■ **What the task requires**
The data below should be duplicated in full, unchanged.

[Pixel coordinate grounding data]
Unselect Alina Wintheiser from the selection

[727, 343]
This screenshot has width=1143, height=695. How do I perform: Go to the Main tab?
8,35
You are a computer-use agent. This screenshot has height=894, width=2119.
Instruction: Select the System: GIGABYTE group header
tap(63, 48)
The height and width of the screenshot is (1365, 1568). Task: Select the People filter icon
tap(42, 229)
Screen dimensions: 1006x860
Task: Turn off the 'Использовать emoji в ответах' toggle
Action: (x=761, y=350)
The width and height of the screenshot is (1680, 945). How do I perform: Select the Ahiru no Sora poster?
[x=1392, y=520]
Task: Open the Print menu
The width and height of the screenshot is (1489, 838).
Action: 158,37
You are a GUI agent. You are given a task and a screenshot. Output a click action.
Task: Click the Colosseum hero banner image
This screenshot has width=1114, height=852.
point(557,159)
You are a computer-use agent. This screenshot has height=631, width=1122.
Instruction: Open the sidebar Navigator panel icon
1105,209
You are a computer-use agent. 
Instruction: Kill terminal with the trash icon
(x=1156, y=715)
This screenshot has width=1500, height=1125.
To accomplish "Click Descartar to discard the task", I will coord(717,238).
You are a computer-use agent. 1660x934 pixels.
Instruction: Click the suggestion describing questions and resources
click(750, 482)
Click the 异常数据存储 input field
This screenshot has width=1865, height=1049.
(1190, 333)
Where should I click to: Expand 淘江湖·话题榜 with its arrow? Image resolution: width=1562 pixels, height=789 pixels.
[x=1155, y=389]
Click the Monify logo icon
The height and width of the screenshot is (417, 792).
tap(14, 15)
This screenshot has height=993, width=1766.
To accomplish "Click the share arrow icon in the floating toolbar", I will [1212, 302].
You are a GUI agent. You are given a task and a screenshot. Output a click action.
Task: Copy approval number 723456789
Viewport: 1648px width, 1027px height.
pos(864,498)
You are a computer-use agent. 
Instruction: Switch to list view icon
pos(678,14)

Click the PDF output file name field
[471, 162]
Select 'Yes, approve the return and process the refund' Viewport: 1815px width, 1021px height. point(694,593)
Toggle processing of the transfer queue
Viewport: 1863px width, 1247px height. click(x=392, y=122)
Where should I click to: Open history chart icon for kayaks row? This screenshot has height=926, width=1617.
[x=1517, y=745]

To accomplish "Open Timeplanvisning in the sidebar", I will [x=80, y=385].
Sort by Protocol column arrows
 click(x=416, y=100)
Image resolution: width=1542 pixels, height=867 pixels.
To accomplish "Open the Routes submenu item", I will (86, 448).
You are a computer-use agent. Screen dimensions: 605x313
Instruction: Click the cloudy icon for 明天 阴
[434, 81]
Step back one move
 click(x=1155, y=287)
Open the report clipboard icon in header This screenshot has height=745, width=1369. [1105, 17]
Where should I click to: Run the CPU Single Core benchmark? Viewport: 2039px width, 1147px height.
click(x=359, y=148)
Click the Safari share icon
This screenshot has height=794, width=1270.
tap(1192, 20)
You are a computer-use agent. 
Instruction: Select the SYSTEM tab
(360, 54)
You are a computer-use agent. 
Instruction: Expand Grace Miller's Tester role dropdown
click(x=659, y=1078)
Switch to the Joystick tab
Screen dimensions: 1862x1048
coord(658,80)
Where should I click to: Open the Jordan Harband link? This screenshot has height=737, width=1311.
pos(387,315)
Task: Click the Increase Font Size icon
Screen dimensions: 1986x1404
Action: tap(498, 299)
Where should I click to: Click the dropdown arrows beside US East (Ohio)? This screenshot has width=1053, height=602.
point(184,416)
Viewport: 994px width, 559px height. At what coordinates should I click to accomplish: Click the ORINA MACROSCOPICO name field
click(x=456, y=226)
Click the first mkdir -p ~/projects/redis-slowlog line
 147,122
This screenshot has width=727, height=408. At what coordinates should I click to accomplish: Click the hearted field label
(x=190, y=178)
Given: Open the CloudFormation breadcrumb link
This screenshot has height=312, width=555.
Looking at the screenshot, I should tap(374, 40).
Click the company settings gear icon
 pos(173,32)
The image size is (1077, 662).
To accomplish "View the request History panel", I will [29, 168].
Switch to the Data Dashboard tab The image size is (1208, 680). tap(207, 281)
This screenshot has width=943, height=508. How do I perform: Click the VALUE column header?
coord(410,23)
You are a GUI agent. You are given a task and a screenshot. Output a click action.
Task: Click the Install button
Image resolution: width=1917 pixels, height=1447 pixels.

■ **Expected answer**
Unselect Alina Wintheiser from the selection

[727, 343]
This screenshot has width=1143, height=695. How do I perform: Go to the Main tab?
8,35
You are a computer-use agent. This screenshot has height=894, width=2119.
Instruction: Select the System: GIGABYTE group header
tap(63, 48)
The height and width of the screenshot is (1365, 1568). Task: Select the People filter icon
tap(42, 229)
Screen dimensions: 1006x860
Task: Turn off the 'Использовать emoji в ответах' toggle
Action: (x=761, y=350)
The width and height of the screenshot is (1680, 945). How do I perform: Select the Ahiru no Sora poster?
[x=1392, y=520]
Task: Open the Print menu
The width and height of the screenshot is (1489, 838).
Action: 158,37
You are a GUI agent. You are given a task and a screenshot. Output a click action.
Task: Click the Colosseum hero banner image
This screenshot has width=1114, height=852.
point(557,159)
You are a computer-use agent. This screenshot has height=631, width=1122.
Instruction: Open the sidebar Navigator panel icon
1105,209
You are a computer-use agent. 
Instruction: Kill terminal with the trash icon
(x=1156, y=715)
This screenshot has width=1500, height=1125.
To accomplish "Click Descartar to discard the task", I will coord(717,238).
You are a computer-use agent. 1660x934 pixels.
Instruction: Click the suggestion describing questions and resources
click(750, 482)
Click the 异常数据存储 input field
This screenshot has width=1865, height=1049.
(1190, 333)
Where should I click to: Expand 淘江湖·话题榜 with its arrow? Image resolution: width=1562 pixels, height=789 pixels.
[x=1155, y=389]
Click the Monify logo icon
The height and width of the screenshot is (417, 792).
tap(14, 15)
This screenshot has height=993, width=1766.
To accomplish "Click the share arrow icon in the floating toolbar", I will [1212, 302].
You are a GUI agent. You are given a task and a screenshot. Output a click action.
Task: Copy approval number 723456789
Viewport: 1648px width, 1027px height.
pos(864,498)
You are a computer-use agent. 
Instruction: Switch to list view icon
pos(678,14)

Click the PDF output file name field
[471, 162]
Select 'Yes, approve the return and process the refund' Viewport: 1815px width, 1021px height. point(694,593)
Toggle processing of the transfer queue
Viewport: 1863px width, 1247px height. click(x=392, y=122)
Where should I click to: Open history chart icon for kayaks row? This screenshot has height=926, width=1617.
[x=1517, y=745]

To accomplish "Open Timeplanvisning in the sidebar", I will [x=80, y=385].
Sort by Protocol column arrows
 click(x=416, y=100)
Image resolution: width=1542 pixels, height=867 pixels.
To accomplish "Open the Routes submenu item", I will (86, 448).
You are a computer-use agent. Screen dimensions: 605x313
Instruction: Click the cloudy icon for 明天 阴
[434, 81]
Step back one move
 click(x=1155, y=287)
Open the report clipboard icon in header This screenshot has height=745, width=1369. [1105, 17]
Where should I click to: Run the CPU Single Core benchmark? Viewport: 2039px width, 1147px height.
click(x=359, y=148)
Click the Safari share icon
This screenshot has height=794, width=1270.
tap(1192, 20)
You are a computer-use agent. 
Instruction: Select the SYSTEM tab
(360, 54)
You are a computer-use agent. 
Instruction: Expand Grace Miller's Tester role dropdown
click(x=659, y=1078)
Switch to the Joystick tab
Screen dimensions: 1862x1048
coord(658,80)
Where should I click to: Open the Jordan Harband link? This screenshot has height=737, width=1311.
pos(387,315)
Task: Click the Increase Font Size icon
Screen dimensions: 1986x1404
Action: tap(498, 299)
Where should I click to: Click the dropdown arrows beside US East (Ohio)? This screenshot has width=1053, height=602.
point(184,416)
Viewport: 994px width, 559px height. At what coordinates should I click to accomplish: Click the ORINA MACROSCOPICO name field
click(x=456, y=226)
Click the first mkdir -p ~/projects/redis-slowlog line
 147,122
This screenshot has width=727, height=408. At what coordinates should I click to accomplish: Click the hearted field label
(x=190, y=178)
Given: Open the CloudFormation breadcrumb link
This screenshot has height=312, width=555.
Looking at the screenshot, I should tap(374, 40).
Click the company settings gear icon
 pos(173,32)
The image size is (1077, 662).
To accomplish "View the request History panel", I will [29, 168].
Switch to the Data Dashboard tab The image size is (1208, 680). tap(207, 281)
This screenshot has width=943, height=508. How do I perform: Click the VALUE column header?
coord(410,23)
You are a GUI agent. You are given a task and a screenshot. Output a click action.
Task: Click the Install button
Image resolution: width=1917 pixels, height=1447 pixels.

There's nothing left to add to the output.